*Stored items from a collection*:
########################################

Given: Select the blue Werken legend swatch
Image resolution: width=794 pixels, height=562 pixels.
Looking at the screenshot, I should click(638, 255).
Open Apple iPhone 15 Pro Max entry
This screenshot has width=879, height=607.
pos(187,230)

########################################

All the records above need to be set down again exactly as they were given.

*Exercise result*:
Given: Select the blue Werken legend swatch
Image resolution: width=794 pixels, height=562 pixels.
Looking at the screenshot, I should click(638, 255).
Open Apple iPhone 15 Pro Max entry
This screenshot has width=879, height=607.
pos(187,230)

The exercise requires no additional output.